What Medical Conditions Qualify for Long-Term Social Security Disability?
When a medical condition affects your ability to work and earn a living, long-term Social Security may be your only source of relief from financial hardship. The complex, and frequently confusing, rules, regulations, and procedures of the Social Security Administration add to the difficulty of determining whether your medical condition qualifies for benefits.
A Social Security disability attorney at The Clauson Law Firm, PLLC, provides legal advice and skilled representation to guide you through the process of qualifying for disability benefits, including helping you overcome hurdles that may stand in the way. Until you speak with an SSD lawyer, the following information about medical conditions that qualify for Social Security disability will help to increase your understanding of the process.
Federal Programs Providing Long-Term Disability Benefits
Two programs administered by the Social Security Administration provide monthly payments based on a person being disabled. Social Security Disability Insurance or SSDI provides benefits to adults with a history of working at jobs or through self-employment and paying Social Security taxes on their income. The work history must be of a long enough duration and recent enough to satisfy the SSDI work guidelines, and you also must be disabled.
The other program, Supplemental Security Income or SSI, provides monthly payments to adults and children who are blind or disabled without regard to their work history. Recipients of SSI must meet strict income and financial resource limits to qualify and remain eligible to receive benefits.
How Does Social Security Define Disability?
To qualify for Social Security disability under either of the two programs, you must be disabled according to the definition used by the Social Security Administration. Keep in mind that qualifying for disability payments through a program funded by your state government or through a long-term disability insurance policy does not necessarily mean you have a disabling medical condition that satisfies the definition of disabled used for SSDI and SSI.
An adult applying for SSI or SSDI must be unable to engage in any substantial gainful activity because of a medically determinable mental or physical impairment. The impairment or impairments must be expected to last for at least one year or be expected to result in death.
A different definition of “disability” is used for children under 18 years of age to qualify for SSI benefits. Instead of the adult definition based on the ability of a person to engage in substantial gainful activity, a child with a medically determinable physical or mental impairment that results in marked and severe functional limitations is disabled provided the impairment or combination of impairments will result in the death of the child or can be expected to last for a continuous period of at least one year.
It is important to note that an impairment must be medically determinable, which means that it is the result of an abnormality of an anatomical, physiological or psychological nature capable of being proven through clinical and laboratory diagnostic techniques. An experienced SSD attorney can be of value in helping identify and present medical evidence capable of proving the existence of an impairment.
Merely presenting a statement from the applicant or from a physician about symptoms the person experiences is insufficient to prove a physical or mental impairment without results of diagnostic or laboratory testing or clinical examinations. Some of the typical forms of medical evidence, in addition to physical examinations or psychological evaluations, contained in a medical record and used to support an application for SSI or SSDI include:
- Notations and reports concerning treatment.

EXTRACTED MATERIAL =>
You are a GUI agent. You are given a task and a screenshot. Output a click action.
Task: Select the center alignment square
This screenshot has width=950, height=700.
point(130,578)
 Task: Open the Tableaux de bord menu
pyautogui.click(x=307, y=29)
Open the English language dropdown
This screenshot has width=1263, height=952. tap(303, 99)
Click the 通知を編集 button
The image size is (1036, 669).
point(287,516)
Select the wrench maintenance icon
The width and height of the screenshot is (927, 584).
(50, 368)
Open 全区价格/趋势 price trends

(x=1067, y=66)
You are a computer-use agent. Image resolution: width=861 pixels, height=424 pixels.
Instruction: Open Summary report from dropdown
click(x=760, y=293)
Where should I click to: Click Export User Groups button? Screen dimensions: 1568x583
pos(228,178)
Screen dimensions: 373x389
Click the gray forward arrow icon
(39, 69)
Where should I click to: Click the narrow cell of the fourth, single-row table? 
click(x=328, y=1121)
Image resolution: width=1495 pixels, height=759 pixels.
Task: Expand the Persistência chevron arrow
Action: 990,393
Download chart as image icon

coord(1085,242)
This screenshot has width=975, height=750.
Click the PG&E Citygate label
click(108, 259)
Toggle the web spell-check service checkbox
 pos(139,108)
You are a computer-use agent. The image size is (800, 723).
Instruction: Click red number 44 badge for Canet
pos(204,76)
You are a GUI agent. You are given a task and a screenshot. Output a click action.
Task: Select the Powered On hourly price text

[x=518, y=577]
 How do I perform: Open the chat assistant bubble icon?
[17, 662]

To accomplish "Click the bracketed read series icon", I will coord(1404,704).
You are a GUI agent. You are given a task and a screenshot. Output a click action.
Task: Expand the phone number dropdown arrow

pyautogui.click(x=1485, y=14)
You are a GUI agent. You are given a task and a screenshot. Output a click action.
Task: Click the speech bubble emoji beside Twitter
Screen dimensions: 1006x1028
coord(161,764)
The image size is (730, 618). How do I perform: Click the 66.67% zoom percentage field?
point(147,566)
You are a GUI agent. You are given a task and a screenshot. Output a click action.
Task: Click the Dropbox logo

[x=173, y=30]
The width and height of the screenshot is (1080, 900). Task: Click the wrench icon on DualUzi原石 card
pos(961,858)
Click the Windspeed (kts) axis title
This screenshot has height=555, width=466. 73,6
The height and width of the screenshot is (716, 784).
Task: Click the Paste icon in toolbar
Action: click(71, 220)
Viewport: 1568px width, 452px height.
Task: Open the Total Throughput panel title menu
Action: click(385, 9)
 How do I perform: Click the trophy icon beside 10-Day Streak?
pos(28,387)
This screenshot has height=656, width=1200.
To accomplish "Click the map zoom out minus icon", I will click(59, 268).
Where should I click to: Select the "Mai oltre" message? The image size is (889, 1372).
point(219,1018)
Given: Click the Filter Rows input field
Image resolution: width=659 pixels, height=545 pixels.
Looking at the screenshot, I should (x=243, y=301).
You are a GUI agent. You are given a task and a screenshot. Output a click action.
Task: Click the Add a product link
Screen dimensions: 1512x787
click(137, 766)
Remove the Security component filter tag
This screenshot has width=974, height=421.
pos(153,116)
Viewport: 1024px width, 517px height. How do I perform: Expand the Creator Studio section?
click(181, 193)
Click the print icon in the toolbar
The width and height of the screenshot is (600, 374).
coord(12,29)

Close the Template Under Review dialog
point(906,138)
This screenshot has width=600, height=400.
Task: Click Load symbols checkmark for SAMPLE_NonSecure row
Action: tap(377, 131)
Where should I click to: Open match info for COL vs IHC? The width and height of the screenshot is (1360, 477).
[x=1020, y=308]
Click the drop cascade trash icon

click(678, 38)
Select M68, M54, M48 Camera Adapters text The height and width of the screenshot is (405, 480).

ACTIVITY LIST =>
a: Copy the passage of the Social Security disability text above starting with "When a medical" and going on through "qualifies for benefits.".
b: Summarize the Social Security disability text in two sentences.

RESPONSES =>
a:
When a medical condition affects your ability to work and earn a living, long-term Social Security may be your only source of relief from financial hardship. The complex, and frequently confusing, rules, regulations, and procedures of the Social Security Administration add to the difficulty of determining whether your medical condition qualifies for benefits.

b: The Social Security Administration runs two disability programs: SSDI, which requires a long enough and recent enough work history with Social Security taxes paid, and SSI, which pays blind or disabled adults and children regardless of work history but sets strict income and resource limits. To qualify under either program, an adult must be unable to engage in any substantial gainful activity because of a medically determinable impairment expected to last at least one year or result in death, and a statement about symptoms is not enough to prove it without results of diagnostic or laboratory testing or clinical examinations.